3.2.4 deleting documents

$es = \Elasticsearch\ClientBuilder::create()->setHosts(['127.0.0.1:9200'])->build();
$params = [
    'index' => 'test_index',
    'type' => 'test_type',
    'id' => 100,
];

$r = $es->delete($params);
dump($r);die;

Expected results:

array(8) {
  ["_index"] => string(10) "test_index"
  ["_type"] => string(9) "test_type"
  ["_id"] => string(3) "100"
  ["_version"] => int(3)
  ["result"] => string(7) "deleted"
  ["_shards"] => array(3) {
    ["total"] => int(2)
    ["successful"] => int(1)
    ["failed"] => int(0)
  }
  ["_seq_no"] => int(2)
  ["_primary_term"] => int(1)
}

3.3 packaging tools

Tool class for encapsulating operations es: project directory / extensions / tools / ES / myelasticsearch php

<?php
namespace tools\es;

use Elasticsearch\ClientBuilder;

class MyElasticsearch
{
    //ES client link
    private $client;

    /**
     * Constructor
     * MyElasticsearch constructor.
     */
    public function __construct()
    {
        $params = array(
            '127.0.0.1:9200'
        );
        $this->client = ClientBuilder::create()->setHosts($params)->build();
    }

    /**
     * Determine whether the index exists
     * @param string $index_name
     * @return bool|mixed|string
     */
    public function exists_index($index_name = 'test_ik')

● ● ● ● ● ● ●

_TASKS FOR THIS EXERCISE_
[a] In the Elasticsearch excerpt, what value does "result" show in the expected output of the delete call?
[b] Return the passage of the Elasticsearch excerpt starting at "use Elasticsearch\ClientBuilder;" and ending at "public function __construct()", copied word for word.

● ● ● ● ● ● ●

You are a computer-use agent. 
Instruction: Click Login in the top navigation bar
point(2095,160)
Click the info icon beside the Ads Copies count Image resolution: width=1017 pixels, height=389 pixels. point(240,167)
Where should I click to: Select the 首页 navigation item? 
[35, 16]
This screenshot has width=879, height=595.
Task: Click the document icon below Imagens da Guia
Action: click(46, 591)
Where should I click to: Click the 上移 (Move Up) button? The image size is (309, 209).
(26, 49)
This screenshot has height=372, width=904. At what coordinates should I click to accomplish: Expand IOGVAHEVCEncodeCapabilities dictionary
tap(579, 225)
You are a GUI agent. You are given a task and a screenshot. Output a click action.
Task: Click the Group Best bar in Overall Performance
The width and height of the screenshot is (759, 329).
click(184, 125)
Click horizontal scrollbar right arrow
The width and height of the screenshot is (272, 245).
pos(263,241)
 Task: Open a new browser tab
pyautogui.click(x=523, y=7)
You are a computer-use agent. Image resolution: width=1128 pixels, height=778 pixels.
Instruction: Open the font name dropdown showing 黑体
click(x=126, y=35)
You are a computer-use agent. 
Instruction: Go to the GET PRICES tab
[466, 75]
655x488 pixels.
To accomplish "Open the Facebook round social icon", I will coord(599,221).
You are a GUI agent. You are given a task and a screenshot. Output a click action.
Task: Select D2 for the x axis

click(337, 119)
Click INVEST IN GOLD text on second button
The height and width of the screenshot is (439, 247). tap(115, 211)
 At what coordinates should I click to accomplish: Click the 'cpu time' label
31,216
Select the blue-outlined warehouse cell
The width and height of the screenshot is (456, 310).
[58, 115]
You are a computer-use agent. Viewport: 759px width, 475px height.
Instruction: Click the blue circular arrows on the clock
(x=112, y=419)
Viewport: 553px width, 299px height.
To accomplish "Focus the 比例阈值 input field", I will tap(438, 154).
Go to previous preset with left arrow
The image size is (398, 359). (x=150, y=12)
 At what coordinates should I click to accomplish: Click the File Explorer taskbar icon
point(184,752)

● ● ● ● ● ● ●

_WORKED ANSWERS_
[a] "deleted"

[b]
use Elasticsearch\ClientBuilder;

class MyElasticsearch
{
    //ES client link
    private $client;

    /**
     * Constructor
     * MyElasticsearch constructor.
     */
    public function __construct()